Scope and Contents: This collection consists of research documents originally accumulated from various sources by Rep. Mary Kapsner of Bethel, former Representative of the 38th and 39th Districts in the Alaska House of Representatives from 1999-2009, that document a host of important legal issues of great importance to Alaska Native communities. Upon leaving public office, Kapsner donated these papers to the Juneau Alaska Law Library. Approximately ten years later, in 2013 the Alaska Law Library offered them to Sealaska Heritage Institute Archives.
Although the collection largely predates Kapsner’s elected terms, does not document Kapsner directly, or contain her personal or written papers, it does contain documents she presumably used and received to stay informed of legal issues that Alaska Natives discussed at the civic, state, and federal level. These documents include: correspondence between state and federal agencies, state and non-governmental agencies, both Native Alaskan and non-Native, as well as copies of lawsuits and legislation, excerpts from the Alaska Constitution, and press clippings.
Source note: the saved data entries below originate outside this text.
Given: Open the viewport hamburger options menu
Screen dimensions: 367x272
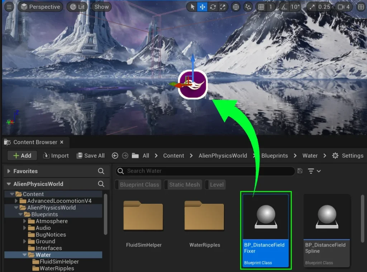Looking at the screenshot, I should tap(9, 7).
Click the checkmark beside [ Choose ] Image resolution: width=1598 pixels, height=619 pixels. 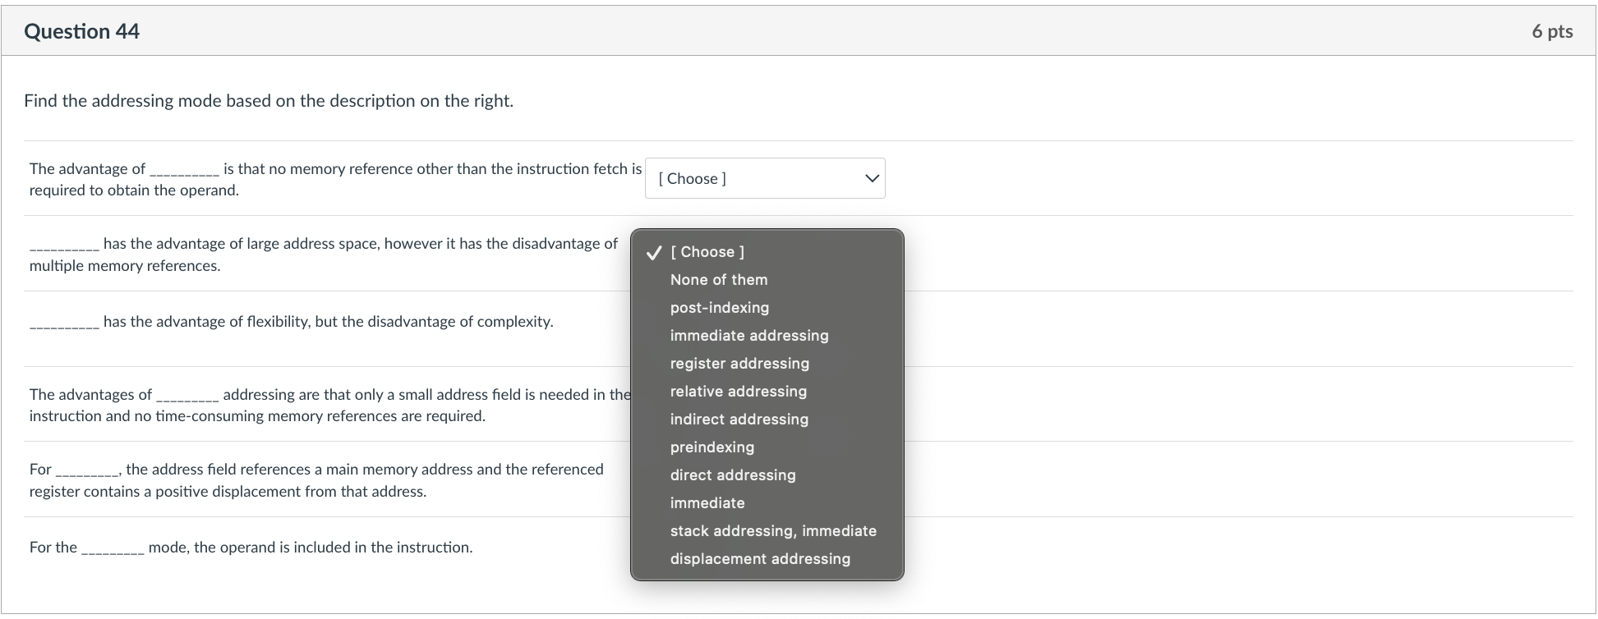pyautogui.click(x=653, y=253)
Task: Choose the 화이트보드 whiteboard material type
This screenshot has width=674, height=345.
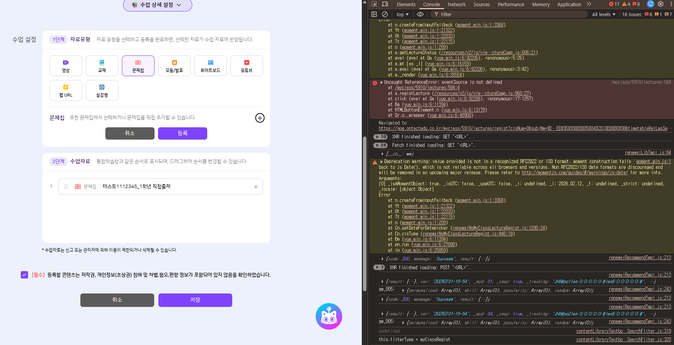Action: coord(210,66)
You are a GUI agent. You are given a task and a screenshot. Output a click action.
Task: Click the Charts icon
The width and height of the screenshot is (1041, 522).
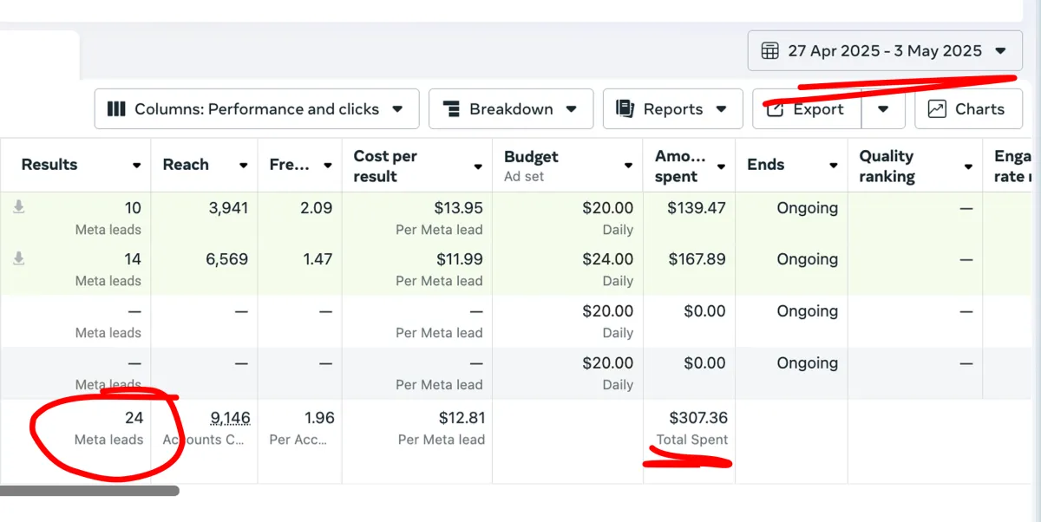click(x=937, y=109)
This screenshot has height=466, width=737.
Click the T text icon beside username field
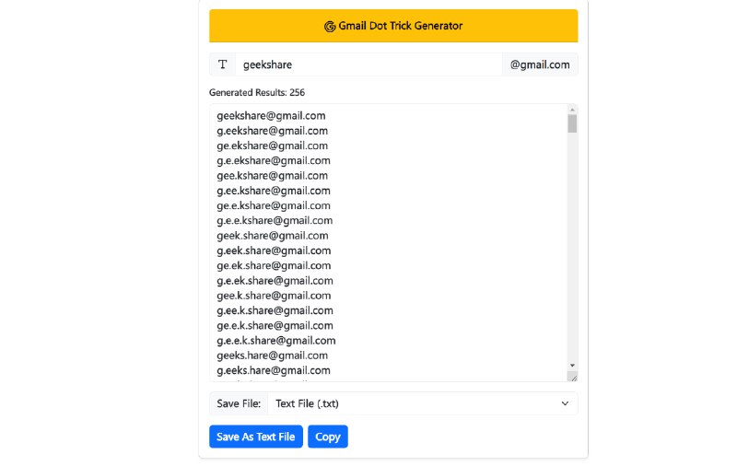(222, 64)
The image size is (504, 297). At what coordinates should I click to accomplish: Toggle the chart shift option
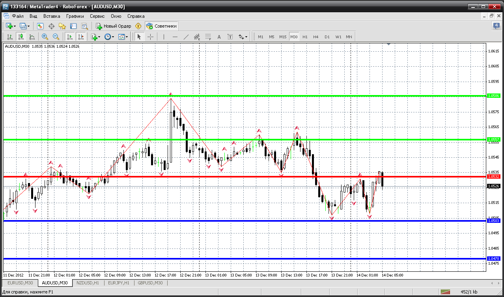coord(81,37)
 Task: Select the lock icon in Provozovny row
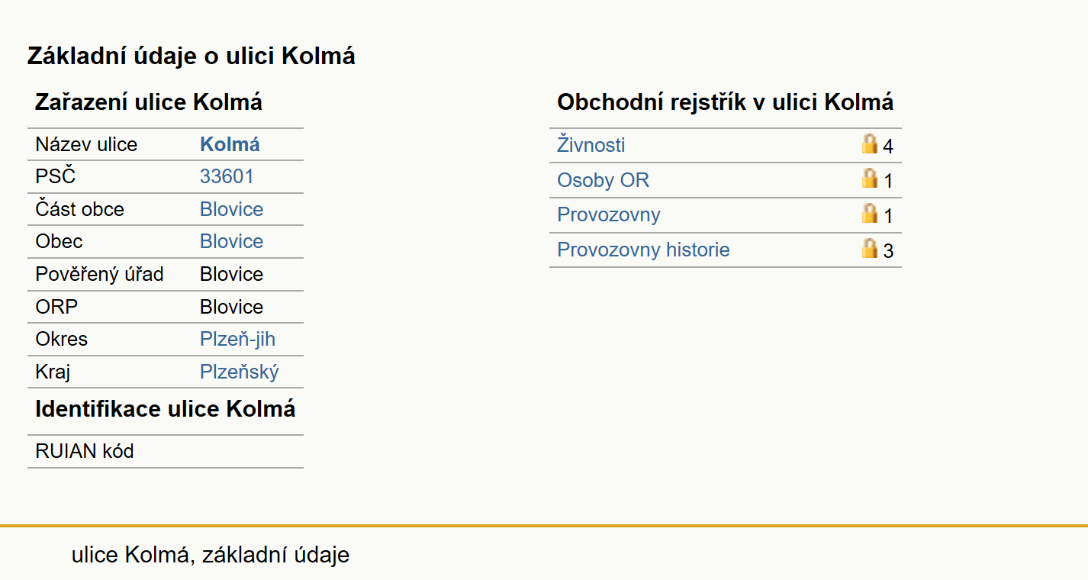point(870,213)
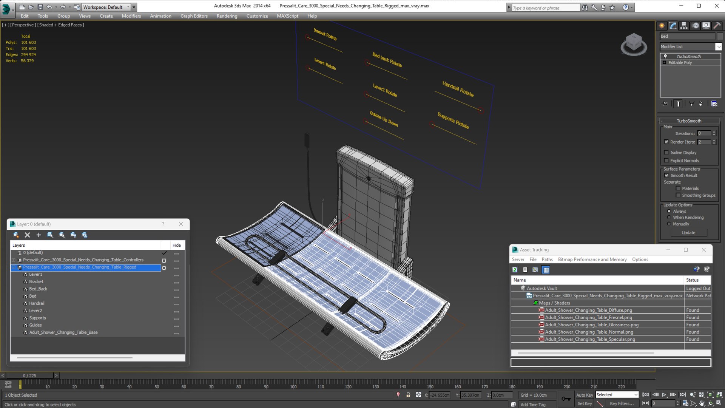Image resolution: width=725 pixels, height=408 pixels.
Task: Click the Play Animation button
Action: 664,394
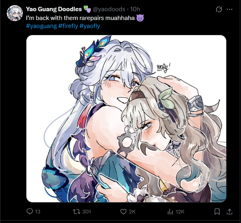Click the reply count 13

pyautogui.click(x=38, y=212)
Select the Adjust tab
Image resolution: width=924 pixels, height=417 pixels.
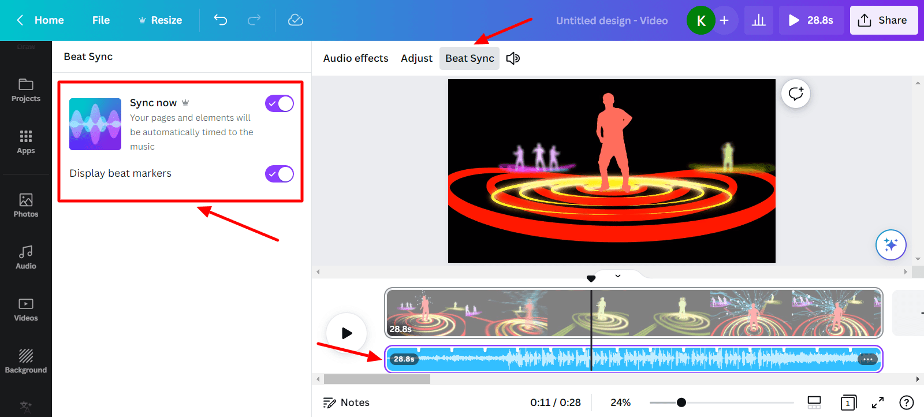[x=416, y=58]
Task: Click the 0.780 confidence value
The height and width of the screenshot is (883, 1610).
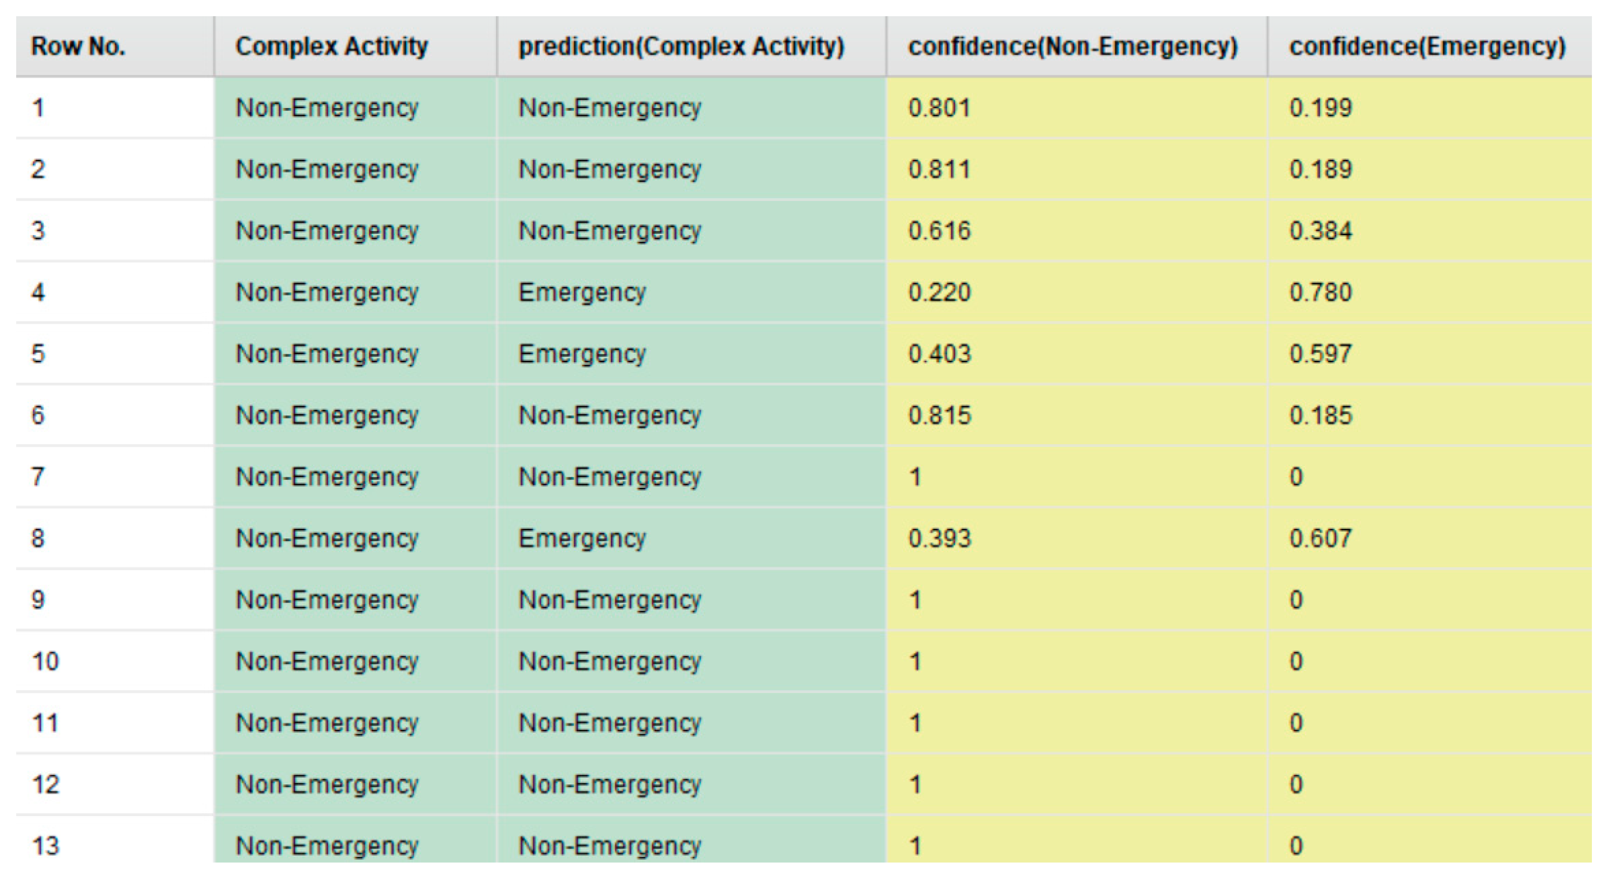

The overarching issue documented in the papers in this collection concerns the Alaska Native Interest Land Conservation Act (ANILCA), Title VIII: which raises the question of who manages the natural resources that are to be used primarily for food; should it be the federal government, the state government or Alaska Natives? Within this overarching theme are three major issues, which include 1.) Subsistence; 2.) Tribal Status; and 3.) Indian Country. These papers document the ongoing moratorium instituted by the federal government against the State of Alaska due to the State’s purported failure to produce a workable solution for state management of subsistence-related resources. The importance of these documents and the subjects they cover cannot be underestimated as federal, state and Alaska Native agencies and organizations continued–and still continue–the efforts to address the legal issues of ownership and management of Alaska natural resources that were first addressed in the Alaska Native Claims Settlement Act (ANSCA) of 1971.